In numerous of his writings, Cusanus makes absolutely clear that this labor power derives not from the deductive or syllogistical power of the rational soul, but rather from the creative intellect, which is that part of the soul which possesses capax Dei.

Directly connected to this concept of man as creator is the view merely implicit in St. Augustine, but developed expressly by Cusanus, that the universe itself is by nature not-entropic. As I have developed more extensively in an article entitled “Nicolaus of Cusa’s ‘On the Vision of God’ and the Concept of Negentropy,” (Fidelio, Vol. II, No. 4, Winter 1993), Cusanus considered the physical universe to be capable of further development by man’s creative power. Although not co-eternal with God, because it is created by God out of nothing, the universe is nonetheless perpetual.
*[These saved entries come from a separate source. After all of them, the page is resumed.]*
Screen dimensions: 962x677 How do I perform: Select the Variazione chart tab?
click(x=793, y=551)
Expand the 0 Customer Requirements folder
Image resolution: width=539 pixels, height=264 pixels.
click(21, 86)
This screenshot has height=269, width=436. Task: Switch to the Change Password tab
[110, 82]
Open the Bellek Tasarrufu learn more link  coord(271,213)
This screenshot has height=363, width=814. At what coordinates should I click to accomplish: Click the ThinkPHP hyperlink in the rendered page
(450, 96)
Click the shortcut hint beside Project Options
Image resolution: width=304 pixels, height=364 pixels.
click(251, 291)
As he writes in On Learned Ignorance, “the world-machine cannot perish.”

In On Learned Ignorance, Nicolaus of Cusa writes that “God is the enfolding and the unfolding of all things.” Insofar as man imitates Christ, who as Maximal Reason is the creator of the world, by himself exercising his creative intellect, man is capable of being the instrument of the further unfolding of all things enfolded in God.

In On Learned Ignorance, Cusanus further stipulates that the “unfolding” of the universe is

like a number series which progresses sequentially ... . [W]hether we number upwards or downwards we take our beginning from Absolute Oneness (which is God)—i.e., from the Beginning of all things. Hence, species are as numbers that come together from two opposite directions—[numbers] that proceed from a minimum which is maximum and from a maximum to which a minimum is not opposed.
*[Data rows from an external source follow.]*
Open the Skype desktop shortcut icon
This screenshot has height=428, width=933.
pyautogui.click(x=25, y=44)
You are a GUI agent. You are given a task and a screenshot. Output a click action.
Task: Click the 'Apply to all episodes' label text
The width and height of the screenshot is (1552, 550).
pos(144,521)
In a later work, “On the Quadrature of the Circle,” Cusanus demonstrates, by proving that the circle is ontologically a higher species than a polygon, that this number series is characterized by successively higher levels of power or cardinality. Cusanus’ discovery that the relationship of the circle to the polygon is not merely irrational, as the Greeks had thought, but rather transcendental, set into motion the development of modern science, including the science of physical economy.
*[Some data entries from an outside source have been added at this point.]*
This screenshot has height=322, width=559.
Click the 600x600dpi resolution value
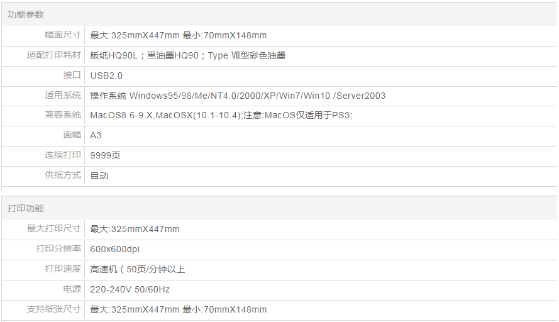pos(115,249)
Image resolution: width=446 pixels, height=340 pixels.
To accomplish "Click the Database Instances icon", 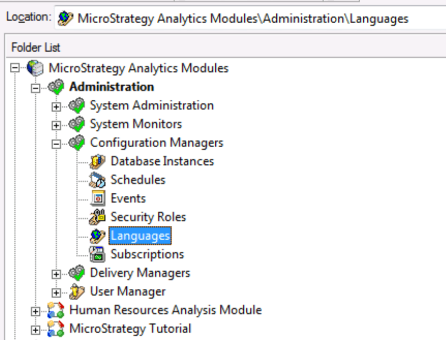I will (97, 162).
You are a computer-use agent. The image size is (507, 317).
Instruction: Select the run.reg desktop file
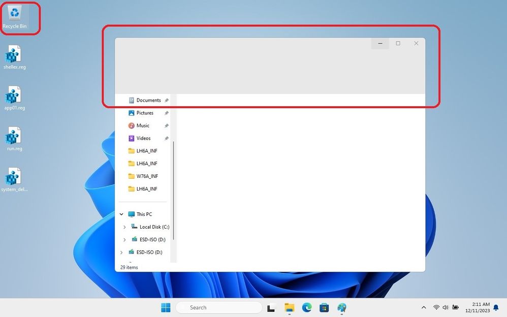[x=14, y=139]
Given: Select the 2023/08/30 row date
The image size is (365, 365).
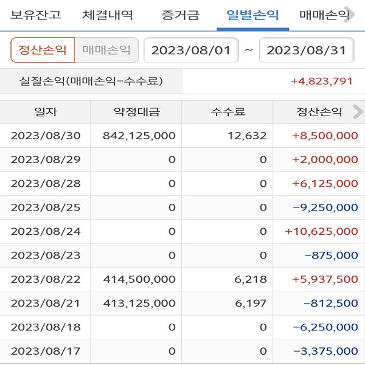Looking at the screenshot, I should pos(46,136).
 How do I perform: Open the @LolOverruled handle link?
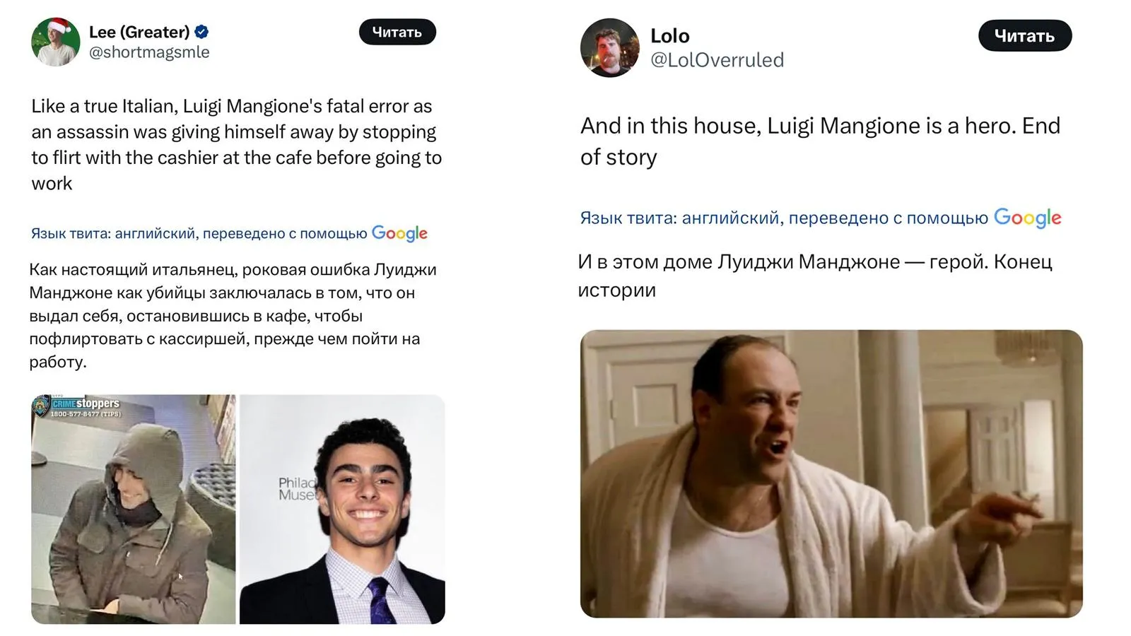tap(717, 60)
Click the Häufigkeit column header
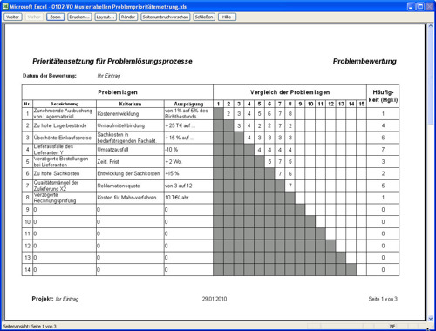Screen dimensions: 436x331 (x=383, y=96)
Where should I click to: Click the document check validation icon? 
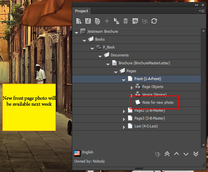[x=98, y=21]
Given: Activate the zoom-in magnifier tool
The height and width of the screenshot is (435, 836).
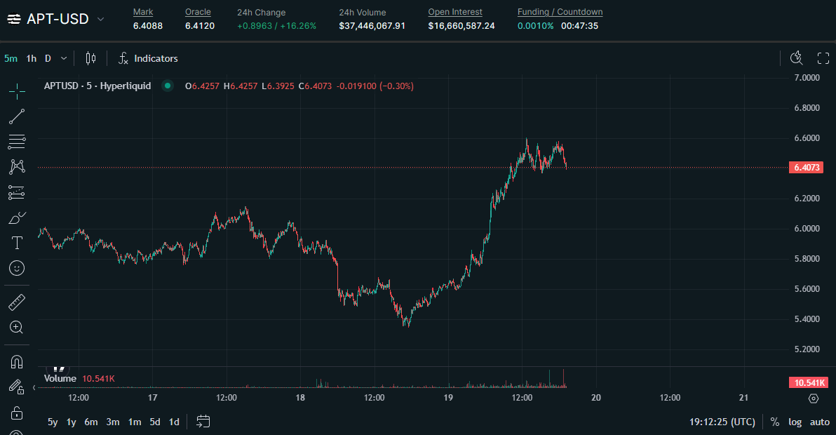Looking at the screenshot, I should [17, 327].
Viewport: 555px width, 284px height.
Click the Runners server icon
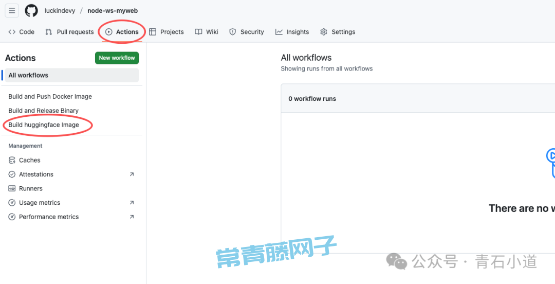coord(12,189)
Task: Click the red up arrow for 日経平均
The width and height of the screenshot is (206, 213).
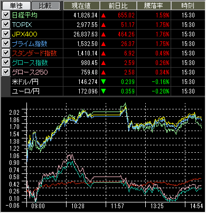Action: click(x=104, y=15)
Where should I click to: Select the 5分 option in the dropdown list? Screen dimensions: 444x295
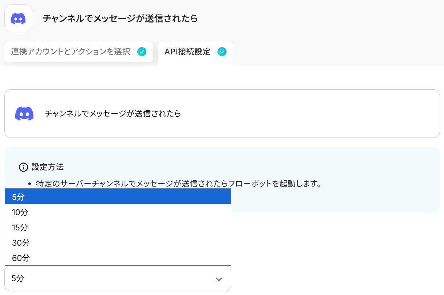[118, 197]
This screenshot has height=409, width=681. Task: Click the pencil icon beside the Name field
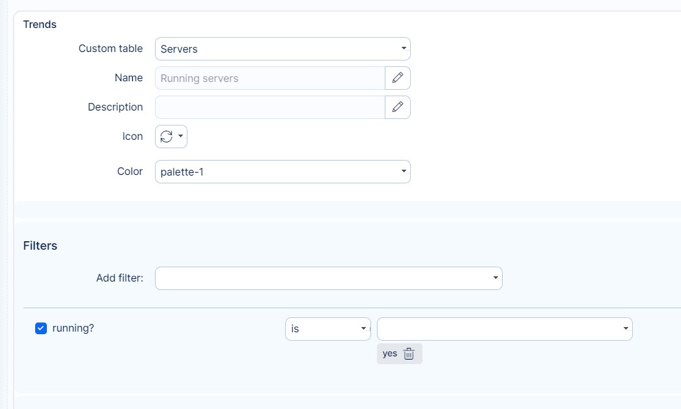(397, 78)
In On Conjectures, Cusanus elaborates on the implications of this discovery for man:

Man is indeed god, but not absolutely, since he is man; he is therefore a human god. Man is also the world, but not everything contractedly, since he is man. Man is therefore a microcosm or a human world. The region of humanity therefore embraces God and the whole world in its human potentiality.

From this view of man as microcosm emerges a more advanced expression of natural law. According to natural law as developed by Cusanus, man must organize human society not merely to adhere to certain moral precepts. Humanity as a whole must become increasingly more Christ-like, which is to say must increase its power over nature by inventing new arts and sciences capable of transforming the macrocosm so as to advance its own human potentiality.

The failure to do this, to organize human society so as to realize the “intellectual growth” of humanity as mediated through the transformation of nature, is itself a violation of natural law. And although the universe as a whole cannot perish, the failure of human society to assume its creative responsibilities in respect to the macrocosm will necessarily result in humanity’s descent into hell and a concomitant reversal of not-entropy in that portion of the physical universe most immediately affected by man’s refusal to realize his capax Dei.

It was from the starting point of natural law necessitating the “intellectual growth” of humanity that Nicolaus of Cusa was to fashion a concept of man’s self-government in his political treatise On Catholic Concordance.

The Concept of the Nation-State

The concept of the nation-state, which began to emerge with Dante Alighieri’s On World Government (1310-13) and was more fully elaborated in Nicolaus of Cusa’s On Catholic Concordance (1433), was devised as the most appropriate vehicle by which man could organize himself so as to realize his divine potential, as created in the image of God the Creator, for what Dante referred to as “intellectual growth.”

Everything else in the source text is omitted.